Montreal Gazette

Estate only gets half of a joint bank account

Also, questions on avoiding capital gains and income splitting when one spouse works

- PAUL DELEAN Personal Finance The Montreal Gazette invites reader questions on tax, investment and personal finance matters. Send queries by email to Paul Delean at gazpersona­lfinance@hotmail.com

Ownership of joint bank accounts and the tax consequenc­es of property transfers were among the topics raised in recent reader letters. Here's what they wanted to know.

Q “In my father's will, his wishes were to divide his assets equally between my sister and me. The assets were my parents' home and money in his bank accounts. Unfortunat­ely, one of the bank accounts was a joint account with my sister, which meant that on paper I can only receive a quarter of it. Is this how it gets divided or can I actually get half of the money in that account? The will clearly stated that the assets should be divided equally.”

A “Joint accounts are one of the most misused types of accounts in the financial industry. People open them often without knowing their legal and tax ramificati­ons,” said François Bernier, a notary and director of tax and estate planning for Sun Life Global Investment­s in Montreal. In this case, when the father opened a joint account with the daughter, he effectivel­y gave her half of the money held in the account. “So, unless you can show that your father's intention was not to give her the money, but to loan her the money, or only to allow her to transact in this account on his behalf, that share of the joint account will not be part of your father's estate and will belong to your sister,” Bernier said.

Q “Because I owed my daughter money, I legally gave her the West Island bungalow we both lived in a few years ago. She is now married, with a house of her own, and I pay her monthly rent to remain in the original house. Would it make sense to reacquire the house from her, so no capital gains will be owed when I pass away and I can apply for the tax credit on Schedule J (Revenue Quebec's Tax Credit for Home-support Services for Seniors)?”

A Not much would be gained from a transactio­n like this. Your daughter would still have capital-gains exposure for the years in which she owned two properties, and would owe that money the year the property transferre­d back to you (at fair market value, in the taxman's eyes, which could be significan­tly higher, given recent market strength). As a renter, you're already eligible for the Home-support Services credit on a portion of your rent and other eligible costs such as yard work and snow removal, provided you are at least 70 years old.

Q “I have questions about income splitting. If both spouses are over 65, but one contin- ues to work and has a higher income, and the other receives a small pension, can the total income be split? Or is income splitting only applicable to types of pension income?”

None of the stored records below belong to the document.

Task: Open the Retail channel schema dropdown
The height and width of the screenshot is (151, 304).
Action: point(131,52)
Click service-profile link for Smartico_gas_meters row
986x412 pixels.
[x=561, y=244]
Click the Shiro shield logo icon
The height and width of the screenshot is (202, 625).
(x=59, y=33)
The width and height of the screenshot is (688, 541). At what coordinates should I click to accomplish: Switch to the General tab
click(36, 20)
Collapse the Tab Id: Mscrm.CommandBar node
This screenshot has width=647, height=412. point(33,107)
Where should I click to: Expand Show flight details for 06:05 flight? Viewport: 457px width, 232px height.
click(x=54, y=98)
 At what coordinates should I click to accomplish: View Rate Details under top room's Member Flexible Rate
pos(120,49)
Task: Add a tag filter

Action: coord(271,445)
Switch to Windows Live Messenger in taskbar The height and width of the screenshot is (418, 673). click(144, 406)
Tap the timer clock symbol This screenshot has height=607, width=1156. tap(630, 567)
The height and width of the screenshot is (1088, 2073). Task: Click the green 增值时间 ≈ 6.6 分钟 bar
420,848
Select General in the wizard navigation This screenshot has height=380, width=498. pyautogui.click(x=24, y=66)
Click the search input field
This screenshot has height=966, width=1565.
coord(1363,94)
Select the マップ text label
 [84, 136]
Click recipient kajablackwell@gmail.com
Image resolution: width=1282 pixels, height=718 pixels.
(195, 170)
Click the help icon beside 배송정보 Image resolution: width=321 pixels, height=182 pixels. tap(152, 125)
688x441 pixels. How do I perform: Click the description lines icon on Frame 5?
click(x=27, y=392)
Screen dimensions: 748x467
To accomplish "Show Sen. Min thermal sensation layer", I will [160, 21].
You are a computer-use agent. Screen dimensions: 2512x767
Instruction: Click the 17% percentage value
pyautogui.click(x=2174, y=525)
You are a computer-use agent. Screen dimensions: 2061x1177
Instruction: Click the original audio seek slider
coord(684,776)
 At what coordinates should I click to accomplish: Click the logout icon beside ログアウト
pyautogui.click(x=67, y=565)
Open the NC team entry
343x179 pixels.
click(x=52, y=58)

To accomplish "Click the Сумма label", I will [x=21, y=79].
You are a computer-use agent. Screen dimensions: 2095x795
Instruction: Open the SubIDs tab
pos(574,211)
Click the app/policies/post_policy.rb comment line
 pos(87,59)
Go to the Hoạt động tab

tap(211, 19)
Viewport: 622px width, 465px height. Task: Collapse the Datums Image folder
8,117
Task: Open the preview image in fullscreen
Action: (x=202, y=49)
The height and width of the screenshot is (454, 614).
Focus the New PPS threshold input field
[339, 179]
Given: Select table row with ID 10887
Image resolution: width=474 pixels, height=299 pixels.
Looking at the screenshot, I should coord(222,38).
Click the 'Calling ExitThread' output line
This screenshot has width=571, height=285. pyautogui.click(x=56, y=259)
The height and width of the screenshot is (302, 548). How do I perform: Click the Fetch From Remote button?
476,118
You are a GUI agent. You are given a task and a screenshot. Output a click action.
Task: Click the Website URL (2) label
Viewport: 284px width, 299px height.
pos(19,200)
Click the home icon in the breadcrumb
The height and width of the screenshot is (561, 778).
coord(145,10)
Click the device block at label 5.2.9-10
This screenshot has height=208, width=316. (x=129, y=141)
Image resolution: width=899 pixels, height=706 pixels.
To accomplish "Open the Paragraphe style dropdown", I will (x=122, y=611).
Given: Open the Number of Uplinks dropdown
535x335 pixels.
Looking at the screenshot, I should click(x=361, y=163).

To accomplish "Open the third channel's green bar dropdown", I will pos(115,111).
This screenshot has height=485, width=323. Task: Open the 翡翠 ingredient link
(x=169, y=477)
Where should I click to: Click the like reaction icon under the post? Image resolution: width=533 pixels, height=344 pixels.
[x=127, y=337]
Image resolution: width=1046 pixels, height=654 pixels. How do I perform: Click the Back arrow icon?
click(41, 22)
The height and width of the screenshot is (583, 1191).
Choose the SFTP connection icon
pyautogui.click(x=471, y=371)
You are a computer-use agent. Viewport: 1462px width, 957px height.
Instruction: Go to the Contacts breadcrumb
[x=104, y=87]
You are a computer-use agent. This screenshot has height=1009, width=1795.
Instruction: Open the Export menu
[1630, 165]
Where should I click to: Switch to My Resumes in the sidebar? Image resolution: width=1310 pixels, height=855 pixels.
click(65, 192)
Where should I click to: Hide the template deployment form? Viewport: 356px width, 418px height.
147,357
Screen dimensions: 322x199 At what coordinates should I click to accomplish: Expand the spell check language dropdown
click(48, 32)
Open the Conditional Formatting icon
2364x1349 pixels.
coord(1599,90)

A Nowadays, it's limited to certain types of pension income. There was a brief period at the end of the Stephen Harper years when families with children under 18 could shift up to $50,000 of employment income between spouses, but the Liberals axed that. Current rules allow up to 50 per cent of qualifying pension income (pension plan, annuity and Registered Retirement Income Fund payments among them) to be shifted from one spouse to another on the income-tax returns, but both parties have to be on board. With few exceptions, the transferri­ng spouse also must be 65 or older. Quebec Pension Plan payouts can be shared, but it has to be done in a separate applicatio­n, not at tax time, with the sharing percentage determined in part by the period of cohabitati­on. Both spouses, in this case, need to be 60 or older. Old Age Security payments are not divisible.

Q “In 2019, we sold a house that was under my wife's name only. We now live in a rental unit. In February, we sold a condo under my name only, which had been occupied (rent-free) by my daughter. Can I claim the sold condo as my primary residence?”

A You could, but only for the years you did not claim the principal-residence exemption on the house sold in 2019. Family units can only have one property eligible for the principal-residence exemption at any one time, regardless of whose name is on the deed. Your daughter's occupancy of the condo you owned made it eligible for the exemption even though you weren't living there. So it qualified for 2020 and 2021. For 2019, it depends on whether you designated the house for the exemption that year.